**Exercise objective**
Can you output the lines of the records below as a JSON list of strings, one string per line and blank lines omitted, beginning with the line containing "How do I perform: Focus" and continuing through the line containing "click(x=388, y=248)"?

**Input rows**

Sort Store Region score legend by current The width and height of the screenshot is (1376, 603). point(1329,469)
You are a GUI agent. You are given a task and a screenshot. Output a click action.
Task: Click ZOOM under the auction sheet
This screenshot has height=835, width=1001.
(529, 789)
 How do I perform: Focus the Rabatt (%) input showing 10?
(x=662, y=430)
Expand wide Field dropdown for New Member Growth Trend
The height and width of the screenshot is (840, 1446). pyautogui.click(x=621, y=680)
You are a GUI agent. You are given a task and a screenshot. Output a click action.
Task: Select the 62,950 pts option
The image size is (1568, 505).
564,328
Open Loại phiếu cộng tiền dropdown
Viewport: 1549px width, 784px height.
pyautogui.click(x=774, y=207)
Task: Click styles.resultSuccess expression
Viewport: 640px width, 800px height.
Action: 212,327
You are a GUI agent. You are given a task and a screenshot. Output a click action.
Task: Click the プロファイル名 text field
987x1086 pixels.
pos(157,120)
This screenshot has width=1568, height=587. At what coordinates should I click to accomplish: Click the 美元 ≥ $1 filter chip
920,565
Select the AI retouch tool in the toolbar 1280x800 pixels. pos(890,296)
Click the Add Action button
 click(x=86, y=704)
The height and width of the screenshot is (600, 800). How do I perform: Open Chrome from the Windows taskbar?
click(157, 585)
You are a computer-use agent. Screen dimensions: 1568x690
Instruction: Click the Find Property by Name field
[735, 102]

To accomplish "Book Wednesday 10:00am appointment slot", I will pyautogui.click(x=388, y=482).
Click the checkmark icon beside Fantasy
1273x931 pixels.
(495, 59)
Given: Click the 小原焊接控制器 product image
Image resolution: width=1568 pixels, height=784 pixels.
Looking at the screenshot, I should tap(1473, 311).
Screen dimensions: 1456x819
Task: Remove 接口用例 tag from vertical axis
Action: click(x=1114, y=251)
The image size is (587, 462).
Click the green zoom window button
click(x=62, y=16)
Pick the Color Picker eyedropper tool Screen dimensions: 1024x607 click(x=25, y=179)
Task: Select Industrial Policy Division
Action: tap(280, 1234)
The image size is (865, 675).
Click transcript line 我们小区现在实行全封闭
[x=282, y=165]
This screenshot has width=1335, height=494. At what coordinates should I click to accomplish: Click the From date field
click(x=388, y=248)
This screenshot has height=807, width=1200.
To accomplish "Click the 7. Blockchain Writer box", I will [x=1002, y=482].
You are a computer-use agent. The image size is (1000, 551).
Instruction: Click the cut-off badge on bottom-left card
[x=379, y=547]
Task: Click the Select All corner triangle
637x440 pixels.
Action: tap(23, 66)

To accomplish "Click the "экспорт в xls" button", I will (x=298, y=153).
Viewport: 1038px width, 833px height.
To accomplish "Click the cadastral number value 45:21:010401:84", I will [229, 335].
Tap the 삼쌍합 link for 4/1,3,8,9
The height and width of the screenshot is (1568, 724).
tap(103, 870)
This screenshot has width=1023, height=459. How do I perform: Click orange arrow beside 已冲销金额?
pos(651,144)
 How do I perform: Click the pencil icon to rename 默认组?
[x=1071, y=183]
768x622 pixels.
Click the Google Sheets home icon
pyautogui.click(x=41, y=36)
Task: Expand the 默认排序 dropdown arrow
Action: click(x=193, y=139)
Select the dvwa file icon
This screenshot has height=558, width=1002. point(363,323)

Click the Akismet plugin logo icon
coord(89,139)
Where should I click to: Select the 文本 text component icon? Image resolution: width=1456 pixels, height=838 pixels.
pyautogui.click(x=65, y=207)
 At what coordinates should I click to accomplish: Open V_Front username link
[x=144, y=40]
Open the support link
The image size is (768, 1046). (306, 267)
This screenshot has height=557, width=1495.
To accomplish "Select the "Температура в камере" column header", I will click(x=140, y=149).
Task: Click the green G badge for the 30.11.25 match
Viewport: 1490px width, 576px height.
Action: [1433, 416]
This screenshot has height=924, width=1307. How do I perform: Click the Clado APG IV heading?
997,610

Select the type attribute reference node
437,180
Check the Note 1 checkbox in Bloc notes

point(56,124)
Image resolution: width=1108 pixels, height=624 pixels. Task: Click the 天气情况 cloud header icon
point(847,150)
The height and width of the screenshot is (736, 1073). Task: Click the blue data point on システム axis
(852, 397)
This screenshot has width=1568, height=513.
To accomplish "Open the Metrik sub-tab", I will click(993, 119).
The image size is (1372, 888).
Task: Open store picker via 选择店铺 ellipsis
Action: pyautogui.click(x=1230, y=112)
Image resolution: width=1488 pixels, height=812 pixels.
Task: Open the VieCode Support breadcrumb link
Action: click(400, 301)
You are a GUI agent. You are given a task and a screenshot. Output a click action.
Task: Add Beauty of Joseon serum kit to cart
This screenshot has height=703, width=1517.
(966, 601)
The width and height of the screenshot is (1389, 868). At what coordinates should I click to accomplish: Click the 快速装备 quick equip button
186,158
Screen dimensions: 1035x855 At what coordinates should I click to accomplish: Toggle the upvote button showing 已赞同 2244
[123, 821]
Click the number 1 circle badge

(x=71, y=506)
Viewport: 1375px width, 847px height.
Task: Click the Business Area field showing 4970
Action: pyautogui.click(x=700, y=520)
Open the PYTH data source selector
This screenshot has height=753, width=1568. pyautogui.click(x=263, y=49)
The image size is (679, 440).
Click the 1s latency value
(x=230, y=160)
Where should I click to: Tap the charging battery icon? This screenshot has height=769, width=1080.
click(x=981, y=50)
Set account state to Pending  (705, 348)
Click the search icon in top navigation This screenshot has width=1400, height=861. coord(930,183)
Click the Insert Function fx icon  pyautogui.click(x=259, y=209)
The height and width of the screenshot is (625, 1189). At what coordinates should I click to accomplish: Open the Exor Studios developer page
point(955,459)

**Output of the exercise**
[
  " How do I perform: Focus the Rabatt (%) input showing 10?",
  "(x=662, y=430)",
  "Expand wide Field dropdown for New Member Growth Trend",
  "The height and width of the screenshot is (840, 1446). pyautogui.click(x=621, y=680)",
  "You are a GUI agent. You are given a task and a screenshot. Output a click action.",
  "Task: Select the 62,950 pts option",
  "The image size is (1568, 505).",
  "564,328",
  "Open Loại phiếu cộng tiền dropdown",
  "Viewport: 1549px width, 784px height.",
  "pyautogui.click(x=774, y=207)",
  "Task: Click styles.resultSuccess expression",
  "Viewport: 640px width, 800px height.",
  "Action: 212,327",
  "You are a GUI agent. You are given a task and a screenshot. Output a click action.",
  "Task: Click the プロファイル名 text field",
  "987x1086 pixels.",
  "pos(157,120)",
  "This screenshot has width=1568, height=587. At what coordinates should I click to accomplish: Click the 美元 ≥ $1 filter chip",
  "920,565",
  "Select the AI retouch tool in the toolbar 1280x800 pixels. pos(890,296)",
  "Click the Add Action button",
  " click(x=86, y=704)",
  "The height and width of the screenshot is (600, 800). How do I perform: Open Chrome from the Windows taskbar?",
  "click(157, 585)",
  "You are a computer-use agent. Screen dimensions: 1568x690",
  "Instruction: Click the Find Property by Name field",
  "[735, 102]",
  "To accomplish \"Book Wednesday 10:00am appointment slot\", I will pyautogui.click(x=388, y=482).",
  "Click the checkmark icon beside Fantasy",
  "1273x931 pixels.",
  "(495, 59)",
  "Given: Click the 小原焊接控制器 product image",
  "Image resolution: width=1568 pixels, height=784 pixels.",
  "Looking at the screenshot, I should tap(1473, 311).",
  "Screen dimensions: 1456x819",
  "Task: Remove 接口用例 tag from vertical axis",
  "Action: click(x=1114, y=251)",
  "The image size is (587, 462).",
  "Click the green zoom window button",
  "click(x=62, y=16)",
  "Pick the Color Picker eyedropper tool Screen dimensions: 1024x607 click(x=25, y=179)",
  "Task: Select Industrial Policy Division",
  "Action: tap(280, 1234)",
  "The image size is (865, 675).",
  "Click transcript line 我们小区现在实行全封闭",
  "[x=282, y=165]",
  "This screenshot has width=1335, height=494. At what coordinates should I click to accomplish: Click the From date field",
  "click(x=388, y=248)"
]